Every line below between the one holding "The height and width of the screenshot is (222, 448)." and the one holding "The image size is (985, 402).", inclusive, should be copied exactly, and no other line.
DATA UNDER STUDY: Begin
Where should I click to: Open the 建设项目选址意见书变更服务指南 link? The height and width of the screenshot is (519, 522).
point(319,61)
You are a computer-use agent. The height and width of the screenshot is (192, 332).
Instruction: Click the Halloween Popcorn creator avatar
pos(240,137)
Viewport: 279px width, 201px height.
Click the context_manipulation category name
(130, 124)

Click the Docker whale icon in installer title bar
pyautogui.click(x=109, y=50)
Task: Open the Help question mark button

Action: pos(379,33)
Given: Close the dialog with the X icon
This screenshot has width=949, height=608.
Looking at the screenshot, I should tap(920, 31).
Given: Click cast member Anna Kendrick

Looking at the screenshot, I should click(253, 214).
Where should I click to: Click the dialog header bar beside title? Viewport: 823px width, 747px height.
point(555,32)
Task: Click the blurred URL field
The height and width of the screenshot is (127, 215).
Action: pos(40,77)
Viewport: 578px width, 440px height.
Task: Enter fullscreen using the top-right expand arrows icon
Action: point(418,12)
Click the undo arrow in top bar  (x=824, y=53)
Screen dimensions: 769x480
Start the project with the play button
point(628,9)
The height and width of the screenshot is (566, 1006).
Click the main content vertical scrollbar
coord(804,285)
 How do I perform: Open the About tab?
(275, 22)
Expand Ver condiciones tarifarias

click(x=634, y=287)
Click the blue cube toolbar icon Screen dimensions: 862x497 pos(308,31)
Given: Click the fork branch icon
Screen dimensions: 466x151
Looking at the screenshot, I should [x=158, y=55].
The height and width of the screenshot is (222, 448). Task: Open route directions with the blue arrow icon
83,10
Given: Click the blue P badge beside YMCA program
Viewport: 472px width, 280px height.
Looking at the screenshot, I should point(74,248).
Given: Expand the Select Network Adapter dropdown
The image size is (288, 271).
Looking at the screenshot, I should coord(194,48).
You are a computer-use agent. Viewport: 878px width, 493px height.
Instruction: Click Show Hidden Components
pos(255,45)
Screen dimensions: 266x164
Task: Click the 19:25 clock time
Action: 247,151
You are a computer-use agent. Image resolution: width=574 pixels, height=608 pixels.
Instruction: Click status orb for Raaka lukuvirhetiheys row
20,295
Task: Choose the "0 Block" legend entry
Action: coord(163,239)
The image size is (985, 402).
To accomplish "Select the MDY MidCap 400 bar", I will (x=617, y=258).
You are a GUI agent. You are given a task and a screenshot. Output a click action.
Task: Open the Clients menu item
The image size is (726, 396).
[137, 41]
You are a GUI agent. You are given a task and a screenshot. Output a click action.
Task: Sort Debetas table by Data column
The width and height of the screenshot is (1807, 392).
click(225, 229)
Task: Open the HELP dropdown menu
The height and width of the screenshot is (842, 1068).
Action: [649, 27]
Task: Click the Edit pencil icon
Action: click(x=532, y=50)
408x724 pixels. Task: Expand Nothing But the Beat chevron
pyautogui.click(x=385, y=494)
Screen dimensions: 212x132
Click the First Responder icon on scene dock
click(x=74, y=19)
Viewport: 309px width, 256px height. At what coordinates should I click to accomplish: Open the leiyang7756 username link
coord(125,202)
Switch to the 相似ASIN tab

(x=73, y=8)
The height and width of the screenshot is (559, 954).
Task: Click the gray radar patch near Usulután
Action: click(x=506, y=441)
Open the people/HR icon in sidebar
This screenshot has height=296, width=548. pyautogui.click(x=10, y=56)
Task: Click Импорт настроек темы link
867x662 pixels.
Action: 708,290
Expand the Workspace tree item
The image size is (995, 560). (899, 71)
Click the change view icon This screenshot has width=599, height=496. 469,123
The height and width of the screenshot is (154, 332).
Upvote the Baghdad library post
DATA UNDER STUDY: End
_ANSWER BELOW_
The height and width of the screenshot is (222, 448). Task: Open route directions with the blue arrow icon
83,10
Given: Click the blue P badge beside YMCA program
Viewport: 472px width, 280px height.
Looking at the screenshot, I should point(74,248).
Given: Expand the Select Network Adapter dropdown
The image size is (288, 271).
Looking at the screenshot, I should coord(194,48).
You are a computer-use agent. Viewport: 878px width, 493px height.
Instruction: Click Show Hidden Components
pos(255,45)
Screen dimensions: 266x164
Task: Click the 19:25 clock time
Action: 247,151
You are a computer-use agent. Image resolution: width=574 pixels, height=608 pixels.
Instruction: Click status orb for Raaka lukuvirhetiheys row
20,295
Task: Choose the "0 Block" legend entry
Action: coord(163,239)
The image size is (985, 402).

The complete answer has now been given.